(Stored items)
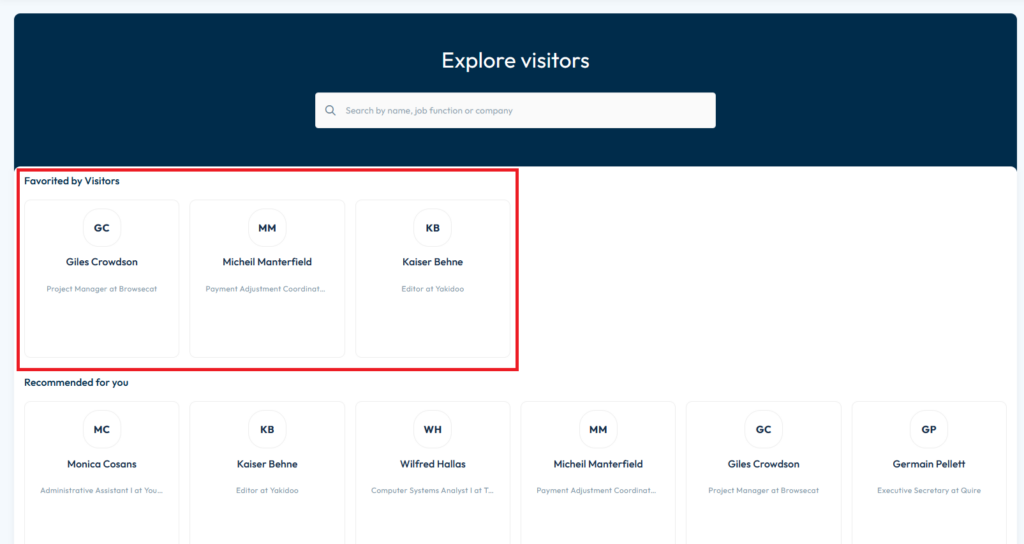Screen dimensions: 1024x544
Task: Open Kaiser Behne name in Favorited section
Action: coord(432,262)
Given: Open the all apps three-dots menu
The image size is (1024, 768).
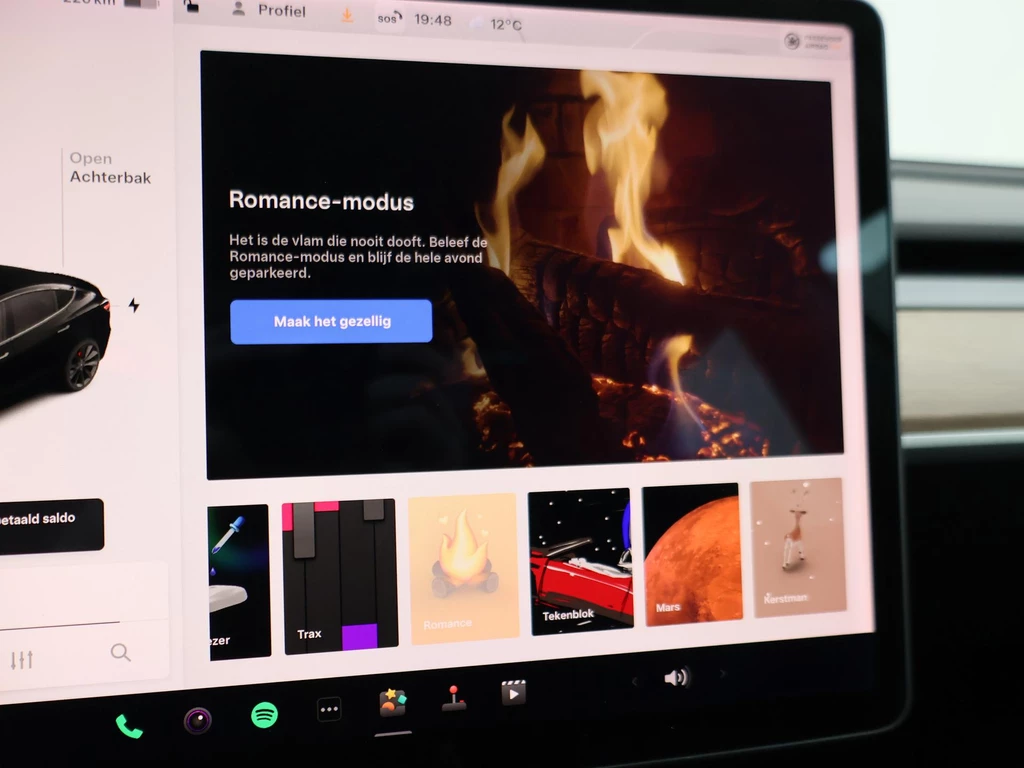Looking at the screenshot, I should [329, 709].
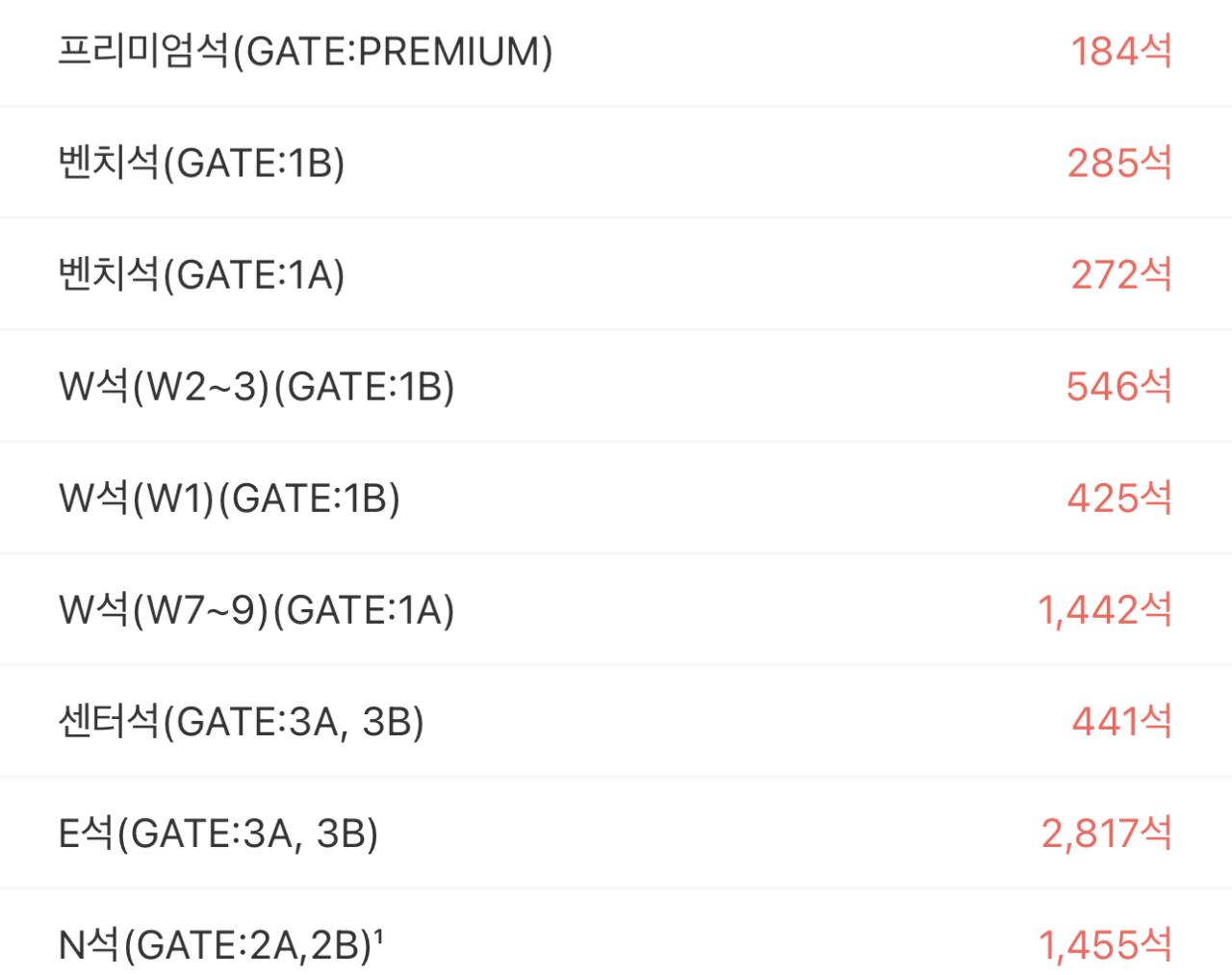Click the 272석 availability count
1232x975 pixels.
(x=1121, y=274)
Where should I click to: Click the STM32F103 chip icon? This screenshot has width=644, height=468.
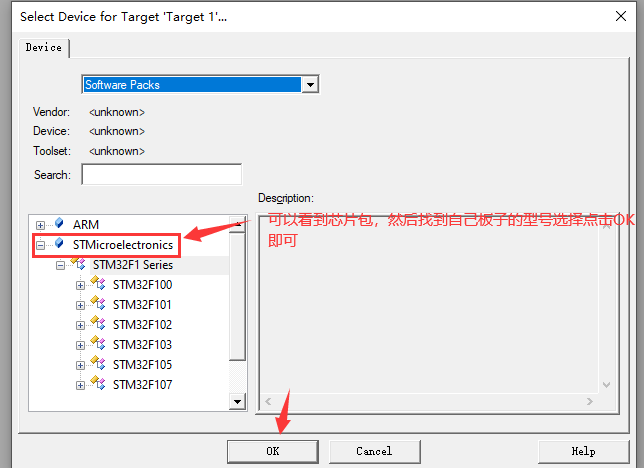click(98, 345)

...

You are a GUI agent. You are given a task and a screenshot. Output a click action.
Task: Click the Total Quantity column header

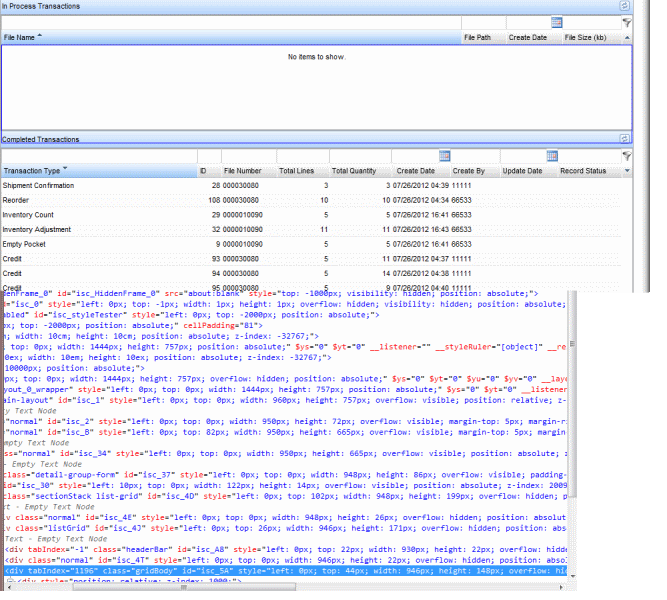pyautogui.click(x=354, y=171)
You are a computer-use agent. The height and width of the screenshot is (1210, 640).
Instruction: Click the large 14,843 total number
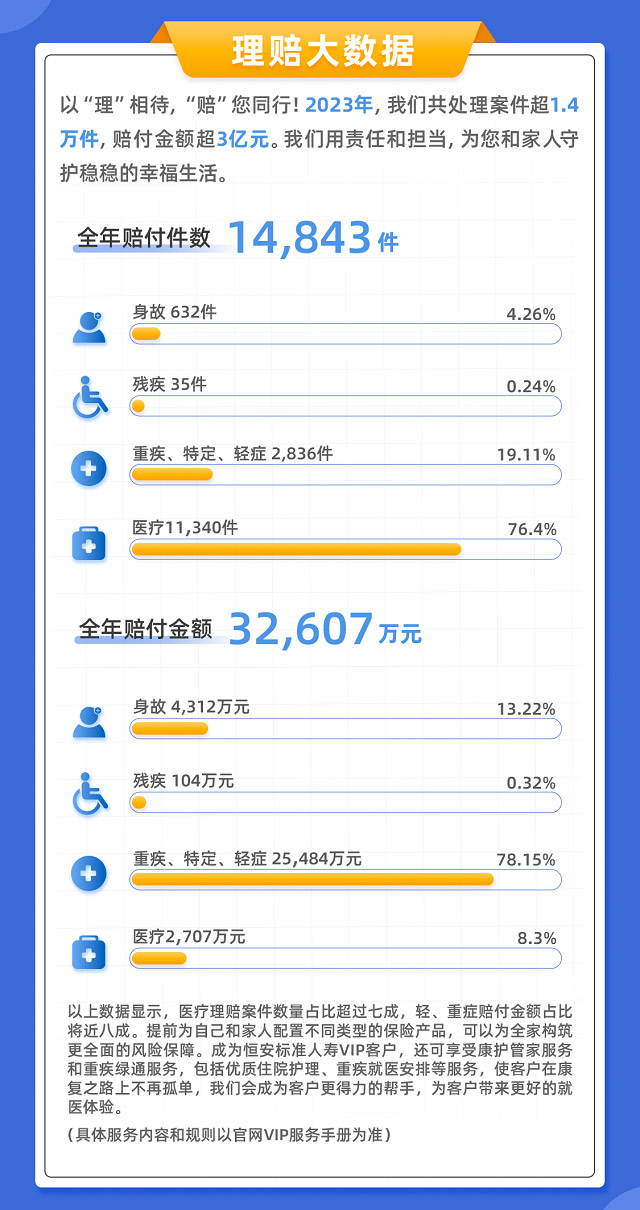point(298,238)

**Exercise**. Copy out every line of the records that the string "agent" appears in.

**Answer to this problem**.
You are a GUI agent. You are given a task and a screenshot. Output a click action.
You are a computer-use agent. The height and width of the screenshot is (1210, 640).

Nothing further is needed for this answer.